Clearly, Professor Arkes feels beleaguered, but why? The answer is straightforward, but not immediately apparent to students and faculty who have not paid close attention to Professor Arkes' activities over the past several years. Professor Arkes has been doing everything he can to insure that professors who share his intellectual perspective and political agenda get hired here. Several years ago, in concert with some alumni of the College who share his views, a foundation was created, with Professor Arkes in charge, whose mission is to insure that Professor Arkes' ideological perspective gets institutionalized at the College. Lest there be any confusion on this, Professor Arkes' effort is, so far as I am aware, unlike any in the College's history. Faculty jockey to get a new position in sociology or biology or fine arts, but faculty do not jockey to hire someone to teach a subject from a specific and unvarying ideological point of view. But that is what Professor Arkes is trying to do. I'm sure that Professor Arkes deplores human cloning, in the biological sense, but he is clearly intent on cloning himself in terms of the College's curriculum.

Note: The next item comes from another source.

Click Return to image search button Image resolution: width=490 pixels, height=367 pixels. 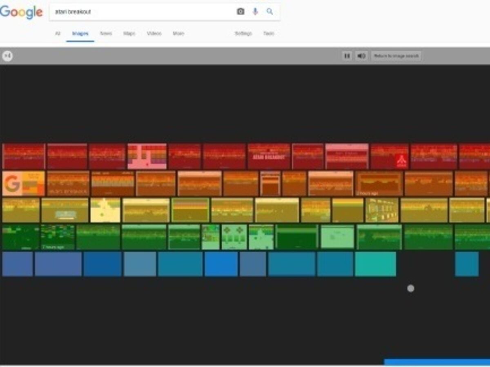(x=396, y=56)
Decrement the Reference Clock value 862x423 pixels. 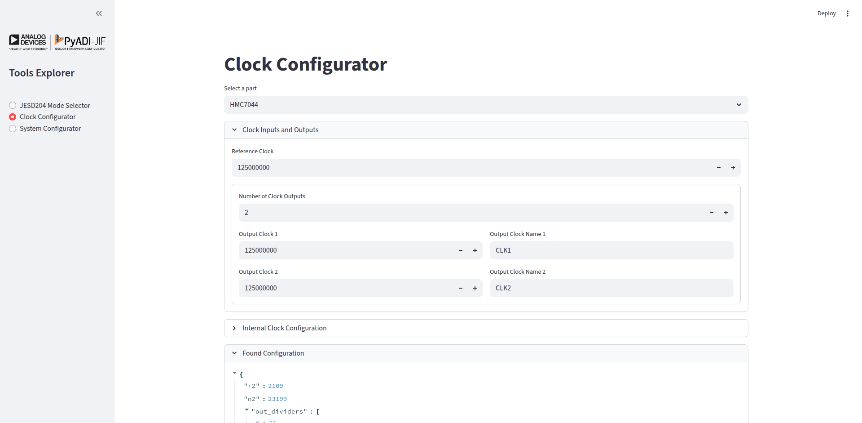tap(718, 167)
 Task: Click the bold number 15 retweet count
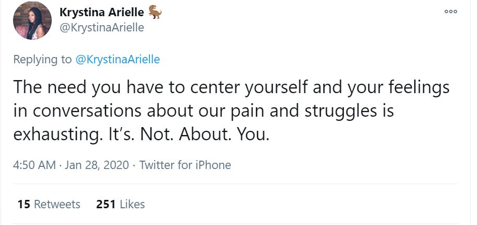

To accomplish this goal, he has taken it upon himself to disseminate to Amherst alumni and, more broadly, to his friends and colleagues on the extreme right, a self-serving caricature of Amherst College, its students, faculty and the curriculum. For example, Professor Arkes posted a variant of the "op-ed" piece that appeared in The Student on the website of the conservative Claremont Institute . The title is revealing: "Mau-Mauing Scalia: A Report from Darkest Amherst." The message is clear: The College is drowning in a tide of intolerant relativism and intellectual decay. In letters to alumni, Professor Arkes plays the same tune and urges alumni to pressure the administration to hire faculty who share Professor Arkes' politically conservative views.

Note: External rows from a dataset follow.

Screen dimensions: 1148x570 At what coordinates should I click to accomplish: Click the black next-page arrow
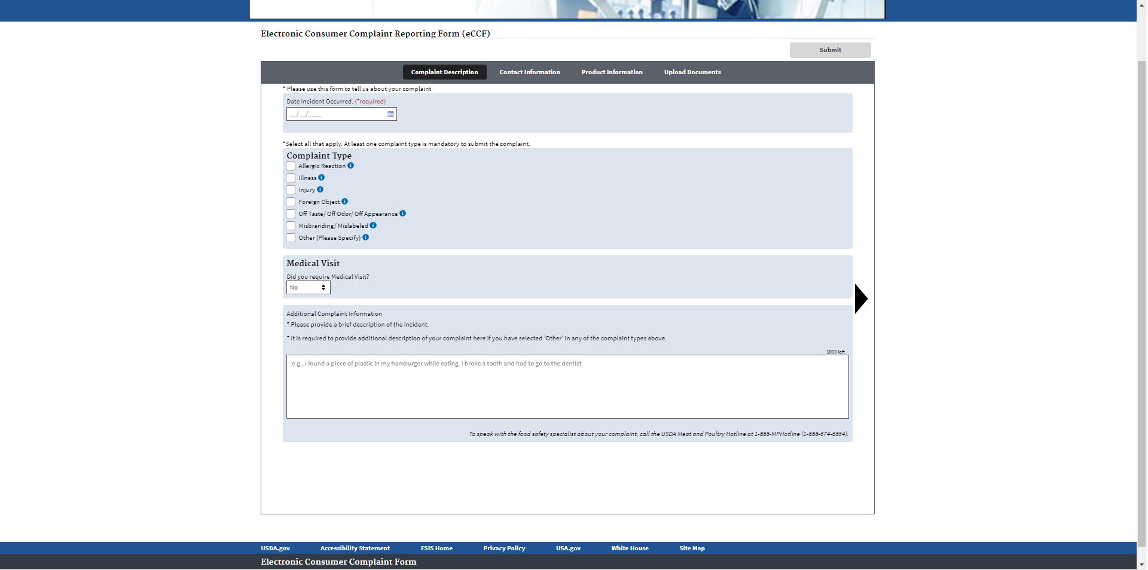(861, 298)
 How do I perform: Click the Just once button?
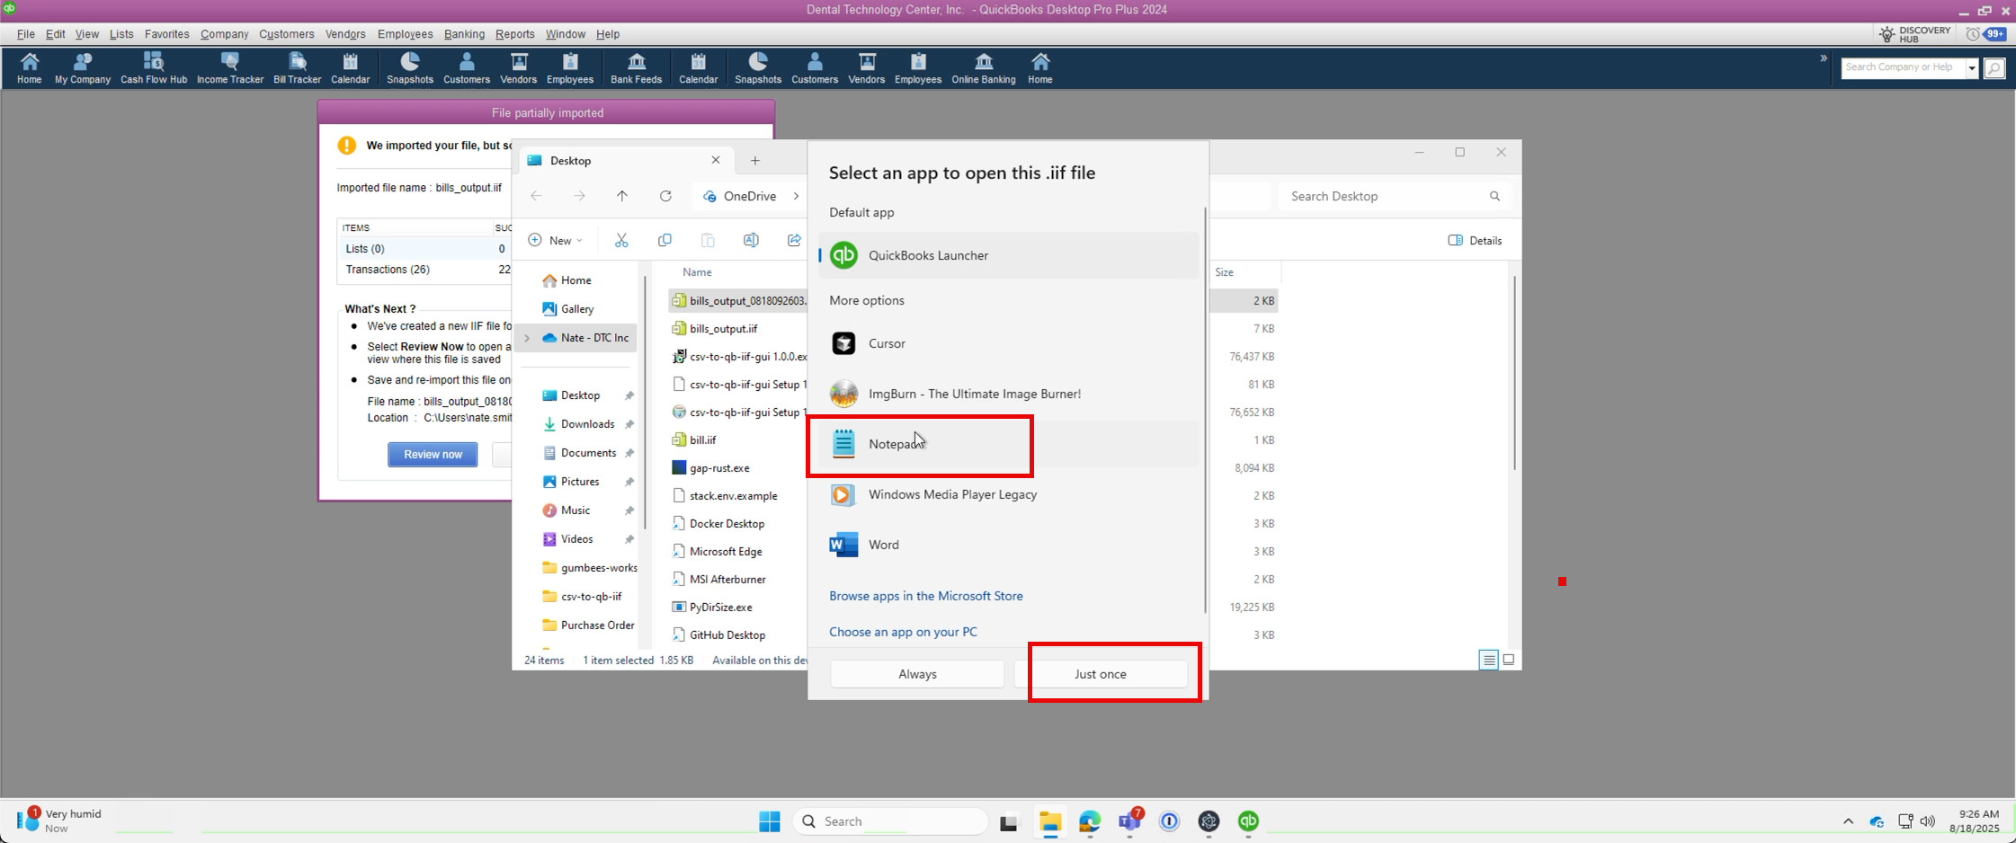[x=1101, y=674]
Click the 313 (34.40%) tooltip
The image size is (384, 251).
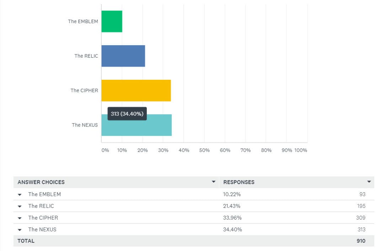tap(127, 114)
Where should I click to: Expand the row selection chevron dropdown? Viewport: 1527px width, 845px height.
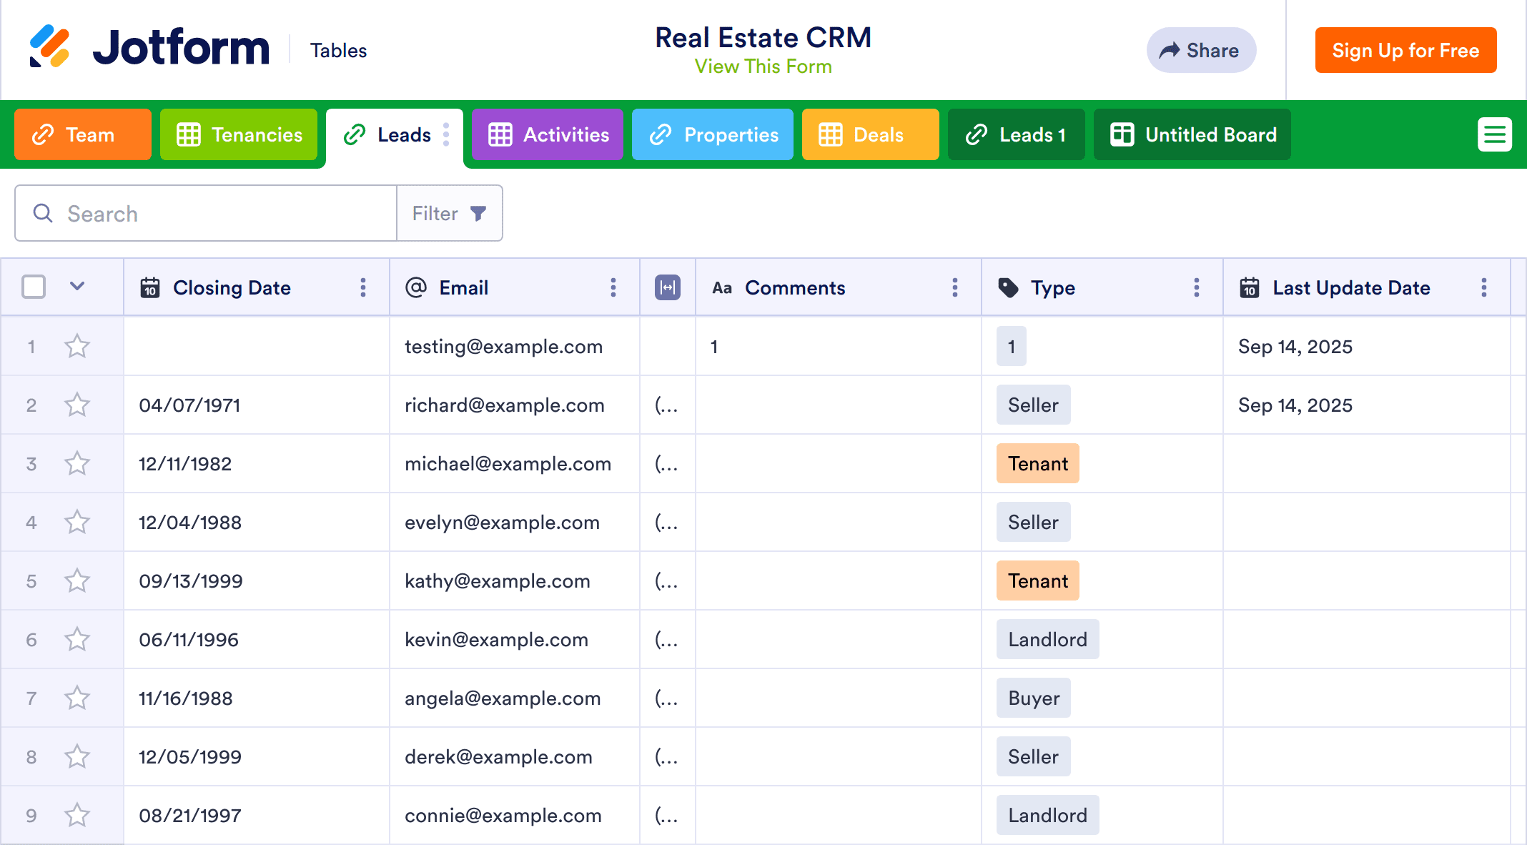click(77, 287)
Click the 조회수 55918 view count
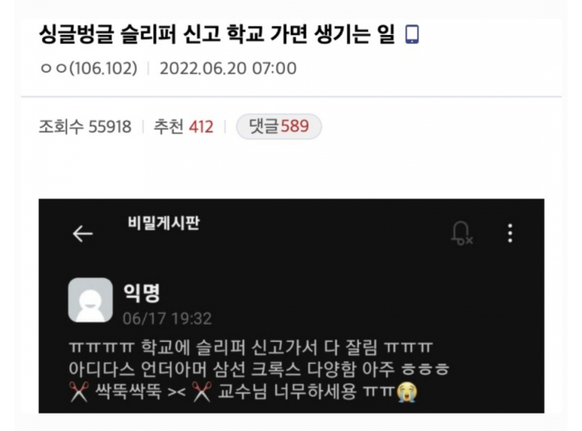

There are many reasons why places like Amherst are distinguished and places like Bob Jones University are not: One of these reasons, and it is a very important reason, is that we hire professors because of their intellect and their commitment to unfettered inquiry, not because of their political ideology.

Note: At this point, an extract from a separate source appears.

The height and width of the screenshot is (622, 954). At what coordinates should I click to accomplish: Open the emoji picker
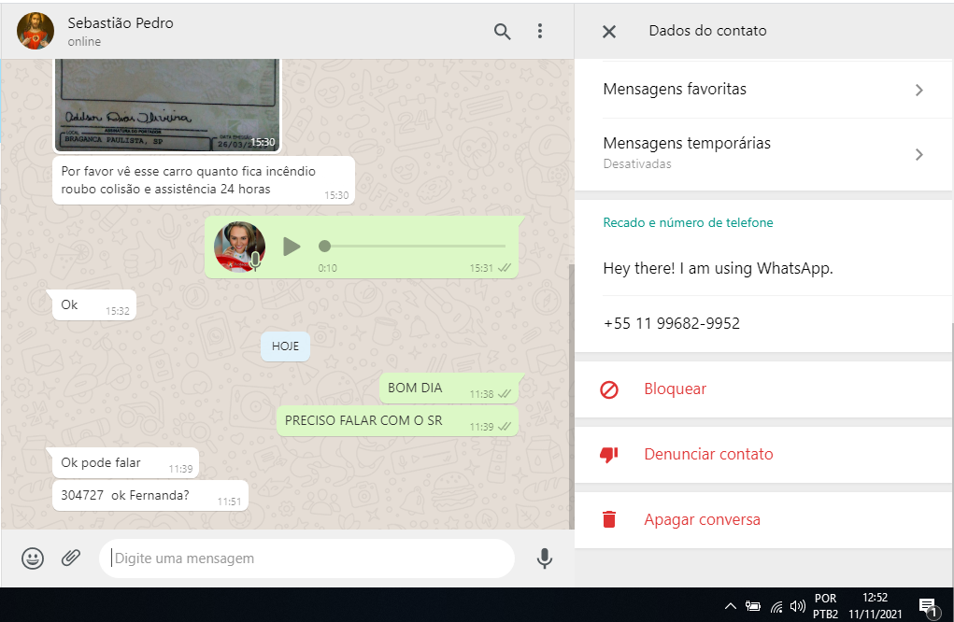pos(33,558)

Regrettably, Professor Arkes is not waging this battle singlehandedly and the target is not just Amherst. In an article in the Feb. 13 Chronicle of Higher Education, leftist-turned-conservative David Horowitz presents a case for what he calls the "Academic Bill of Rights," a thinly veiled proposal to insure that conservatives will be hired on our nation's campuses. Affirmative action is fine for right-wing academics, though they oppose affirmative action for anyone else. (The Chronicle, exemplifying a balance of which I hope Professor Arkes would approve, includes a critique of Horowitz by Stanley Fish and an essay by Sara Hebel who reports on efforts to get legislation promoting Horowitz's "Academic Bill of Rights" on the legislative agendas of several states as well as in Congress.)

I must confess to sadness that my colleague, Hadley Arkes, would fail to see that a decorous protest of a public figure, who has no problem gaining access to the media to propound his views, is different, by orders of magnitude, from declining to engage in a discussion with a colleague over an issue that has bedeviled our nation for 30 years. But now I think I understand Professor Arkes' high dudgeon: If he and I were to respectfully debate abortion, it would be harder for him to continue to portray Amherst as a hotbed of intolerance. We would all be better served were Professor Arkes less worried about "little engines of malice" and ventriloquists (and their student "dummies") and more interested in engaging his colleagues over important issues with which we all wrestle.

Jan Dizard is a professor of sociology at Amherst College.